At All Saints Academy we have chosen to follow the Read Write Inc strategy to support Early Reading we use the Read Write Inc (RWI) programme to get children off to a flying start with their literacy.
Reading opens the door to learning. A child who reads a lot will become a good reader. A good reader will be able to read more challenging material. A child who reads challenging material is a child who will learn. The more a child learns, the more he or she will want to find out.
Using RWI, the children learn to read effortlessly so that they can put all their energy into comprehending what they read. It also allows them to spell effortlessly so that they can put all their energy into composing what they write.
When using RWI to read the children will:
- learn 44 sounds and the corresponding letter/letter groups using simple picture prompts
- learn to read words using Fred Talk
- read lively stories featuring words they have learned to sound out
- show that they comprehend the stories by answering questions.
When using RWI to write the children will:
- learn to write the letters/letter groups which represent 44 sounds.
- learn to write words by saying the sounds in Fred Talk
- write simple sentences
Click here to watch a video showing how to pronounce the 44 phonemes using pure sounds.
Click here to watch a video showing how to play Fred games to support blending sounds to form words.
Phonics is a way of teaching children to read quickly and skilfully.

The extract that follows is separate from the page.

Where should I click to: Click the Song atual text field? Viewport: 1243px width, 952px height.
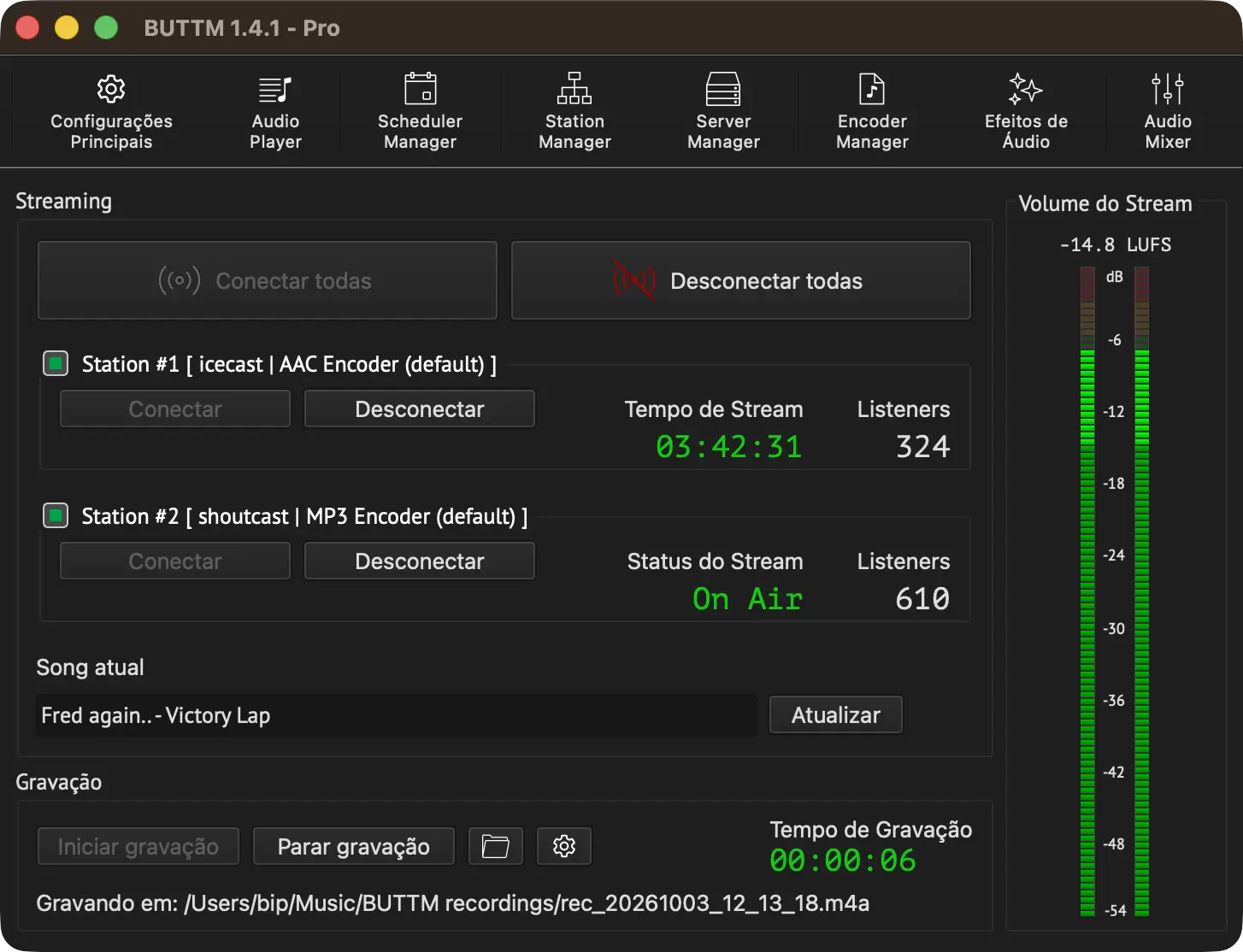(397, 715)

They are taught how to:
* recognise the sounds that each individual letter makes;
* identify the sounds that different combinations of letters make – such as ‘sh‘ or ‘oo‘; and
* blend these sounds together from left to right to make a word.

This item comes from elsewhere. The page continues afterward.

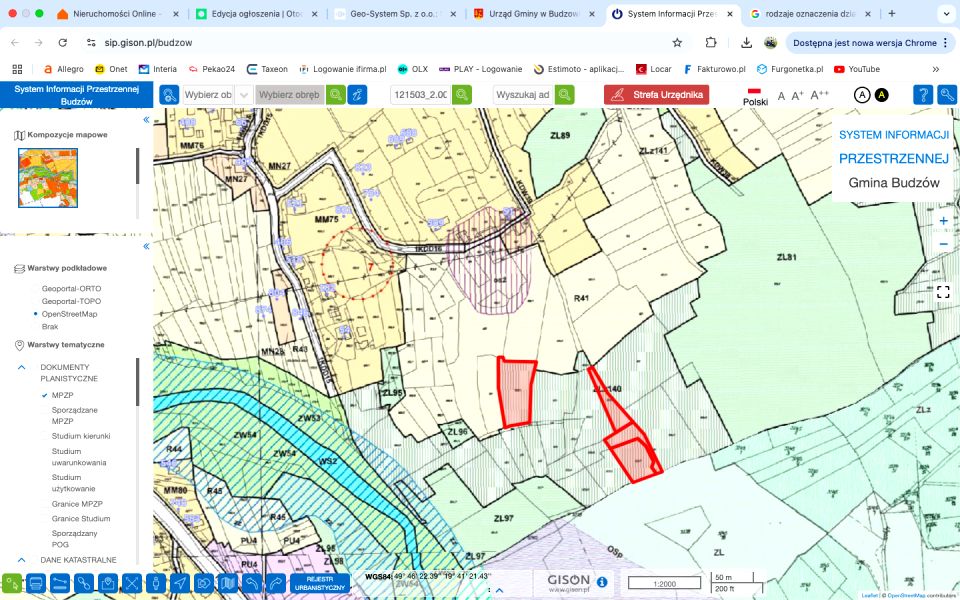Uncheck the MPZP layer
Viewport: 960px width, 600px height.
[45, 395]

Children can then use this knowledge to solve new words that they hear or see. This is the first step in learning to read.

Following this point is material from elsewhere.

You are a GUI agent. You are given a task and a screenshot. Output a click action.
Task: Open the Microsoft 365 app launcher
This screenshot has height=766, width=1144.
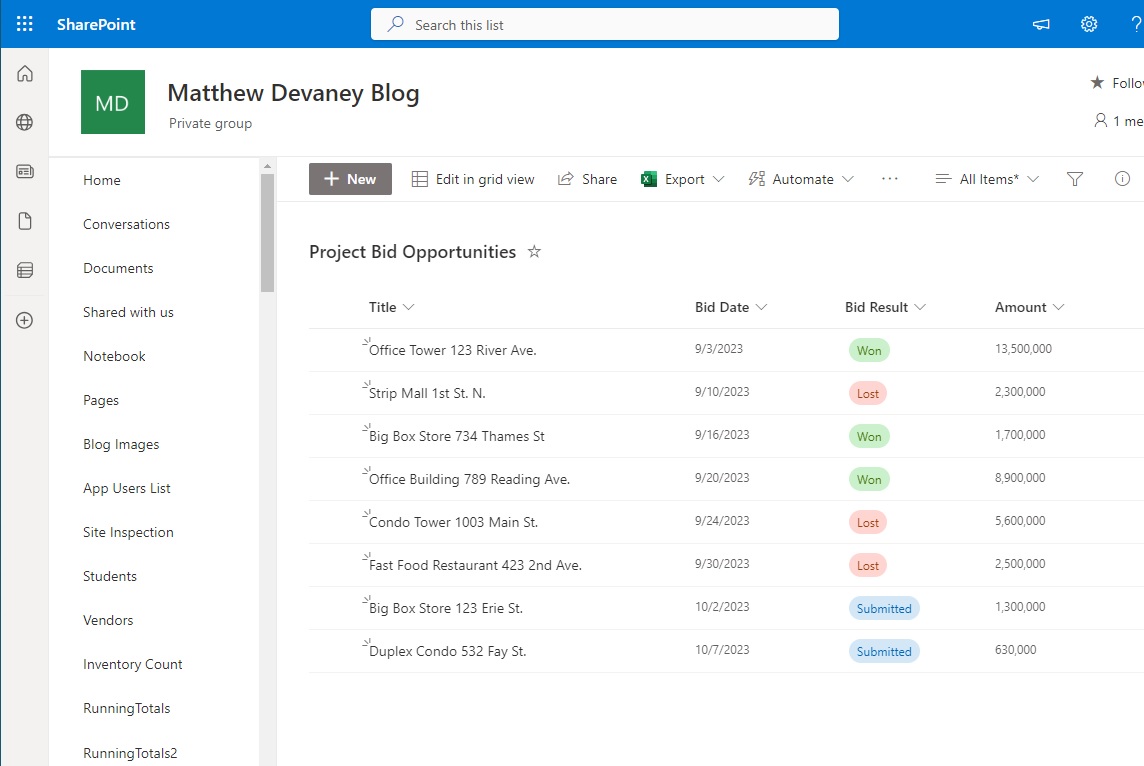point(24,24)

The following link takes you to the Phonics Phase 1-5 sound mats.
Sounds of the English Phonic Code -Synthetic Phonics.wmv
Please watch the following video link to see and hear Tami Reis-Frankfort, reading specialist and trainer, as she demonstrates how to pronounce the sounds of the English Phonic Code, when teaching children to read with Synthetic Phonics.
What is the Phonics Screening Check?
The phonics screening check is a quick and easy check of each child’s phonics knowledge. It helps our school to confirm whether a child has made the ‘expected‘ progress.
Please follow the links below to see what previous Phonics checks look like:
The phonics screening check is a list of 40 words (some real words and some non-words) that children read one-to-one with a teacher. Children may have read some of the words before, whilst others will be completely new. Non-words are important to use because words such as ‘jap‘ or ‘jound‘ are new to all children and therefore cannot be read by memory. This type of reading activity is not untypical in our school and therefore children do not feel pressured or uncomfortable in any way. In fact our children usually ‘bounce in’ to read with their teacher and are excited by the experience. The check normally takes just a few minutes to complete and there is no time limit. If a child is struggling, the teacher will stop the check.
Children who have not met the standard in year 1 will retake the check in year 2.
PHONICS SCREENING CHECK – THINGS THAT WILL HELP YOUR CHILD READ
* Let your child see you read and read to them
* Tell your child about interesting things that you have read in newspapers, magazines and books.
* Visit the local library.
* Visit bookshops.
* Sit with your child every night and engage with them in their reading. Please make comments in their reading record book to assist the teachers.
* Discuss with them about what they have read in the book.
* Ask them to retell the story.
* Talk about interesting words and identify words or interesting phrases that they might use in their writing.
* Occasionally ask them to write the sequence of the story and identify characters.